1-30. THERE's many a wrong act, Fuscinus, which is taught both by precept and example. The old man games, his boy too shakes the dice. What hope is there of him who learns in youth to season fig-peckers and mushrooms? Give him a thousand teachers, he will never cease to be a gourmand. Does Rutilus train his son to gentleness, holding that servants and masters are one flesh, or cruelty, when all he loves is the sweet sound of the lash, the monster of his trembling household, happiest when a wretched slave is tortured for a trifle? What does he teach his boy who loves the grating of the chain, the brand, the workhouse?

31-43. It is but nature; home examples come with great authority, and so corrupt more speedily than any. One or two of better sort may spurn them, but others follow in their elders' footsteps and the old track of crime long put before them. So keep from wrong, if for no other reason, yet for this, that those who are born of us will imitate our faults, for all are teachable in vice; a Catiline you'll find in every town, a Cato or a Brutus nowhere.
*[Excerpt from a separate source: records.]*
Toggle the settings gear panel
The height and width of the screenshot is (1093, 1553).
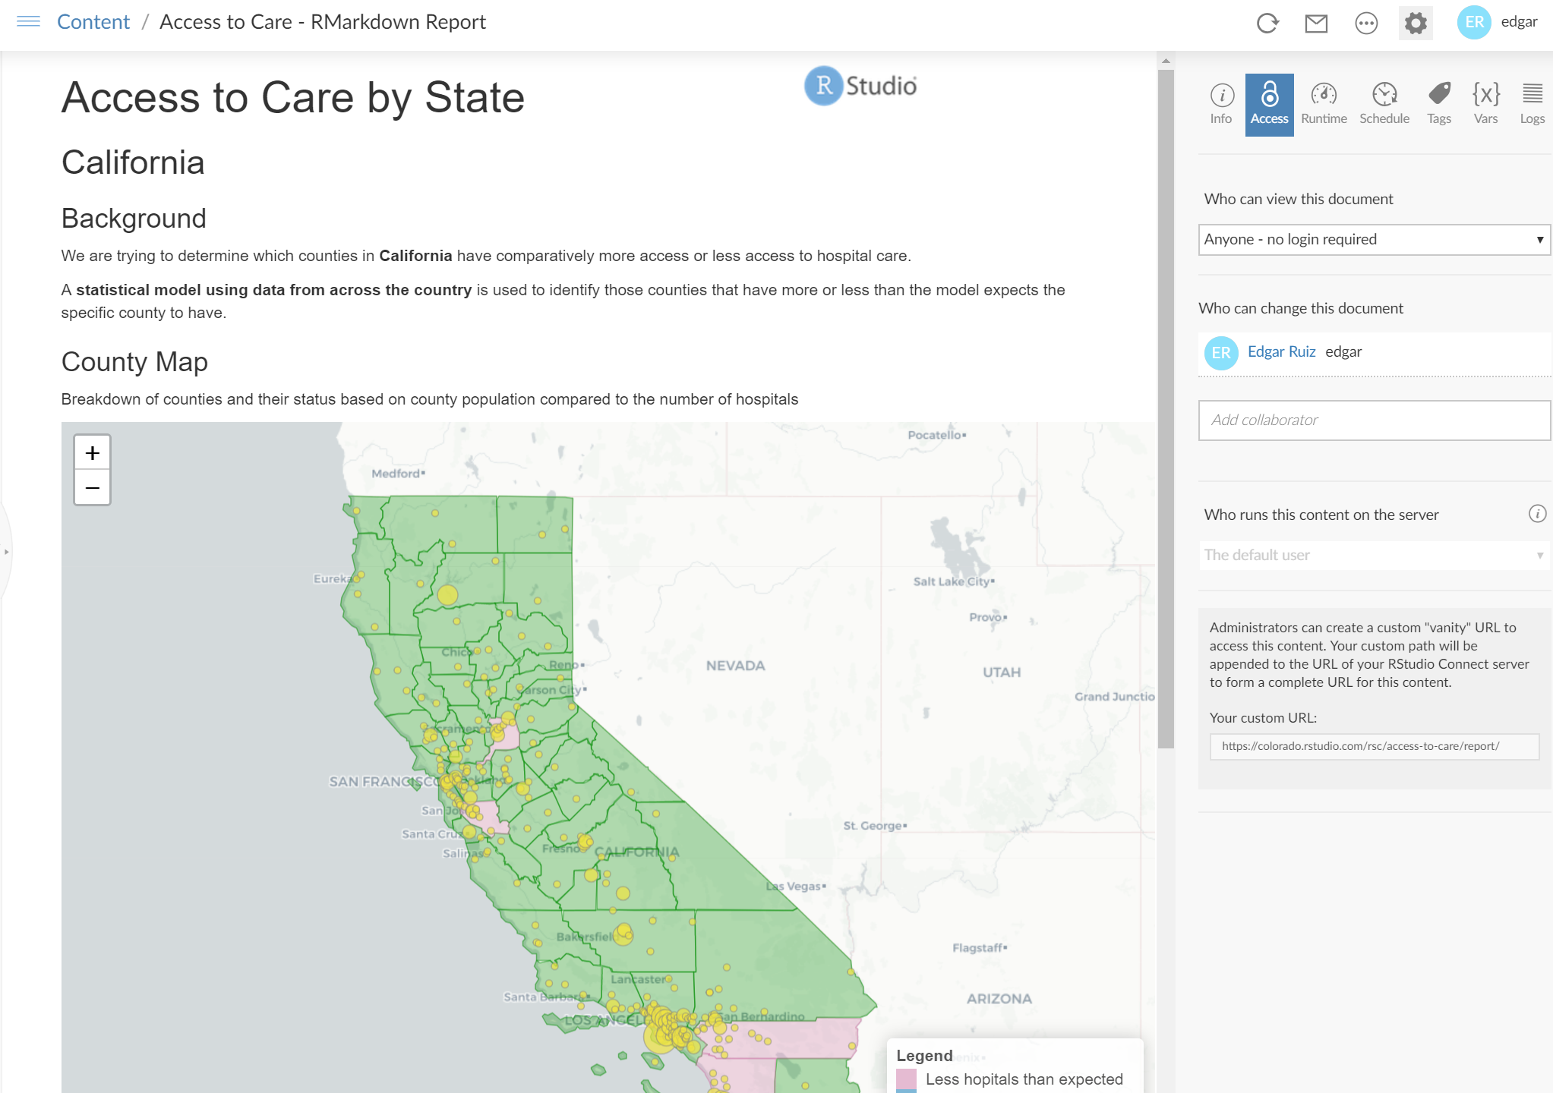pyautogui.click(x=1415, y=24)
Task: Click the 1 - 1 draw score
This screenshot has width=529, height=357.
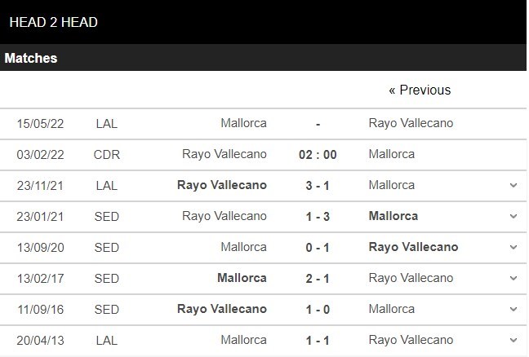Action: [318, 341]
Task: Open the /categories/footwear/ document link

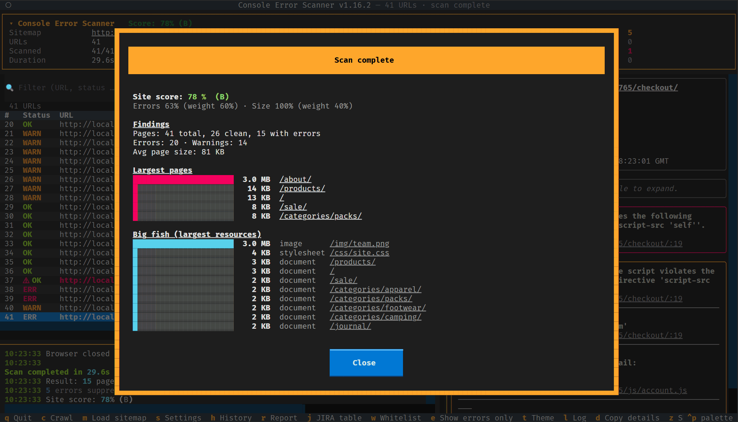Action: (378, 308)
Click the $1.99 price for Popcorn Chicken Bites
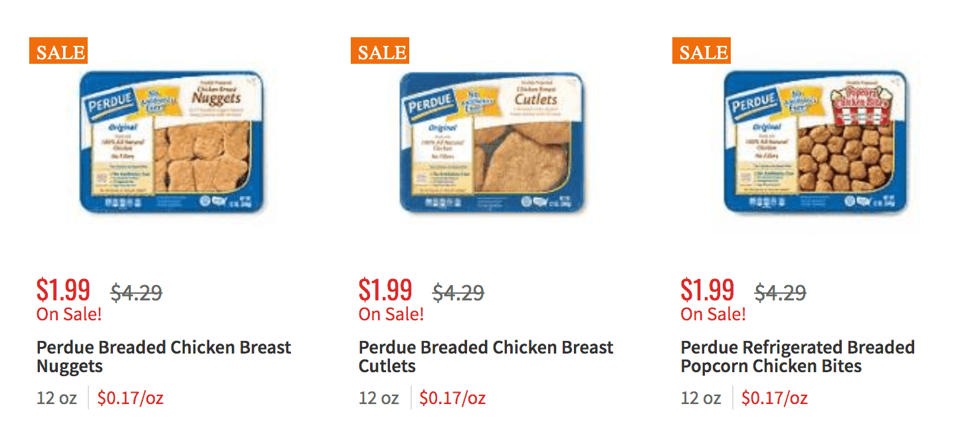The image size is (954, 428). pos(707,290)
44-85. Let nothing evil come near the young. Great reverence is due to boys. If you are meditating wickedness, think not the child too young to see it. Whatever wrong you do, he'll grow up like you not in face alone, and stature, but in morals, and follow in your footsteps: and after this you'll punish him and disinherit him forsooth! When guests are coming, you will sweep your house and scold and rave for fear a speck of dirt offend the company, and yet you take no care that your son should see his home all spotless. You give your country a great boon if you shall make him a good citizen. It matters much how you shall train him up. The bird when fledged will seek the food his mother brought him in the nest.

86-95. Cetronius took to building everywhere grand marble houses, and so broke his fortune: but he left his son no small inheritance, which he wasted in his turn in building finer houses than his father. 96-106. The father shows respect to the Jews' worship, the son becomes a Jew and goes all lengths with the law of Moses.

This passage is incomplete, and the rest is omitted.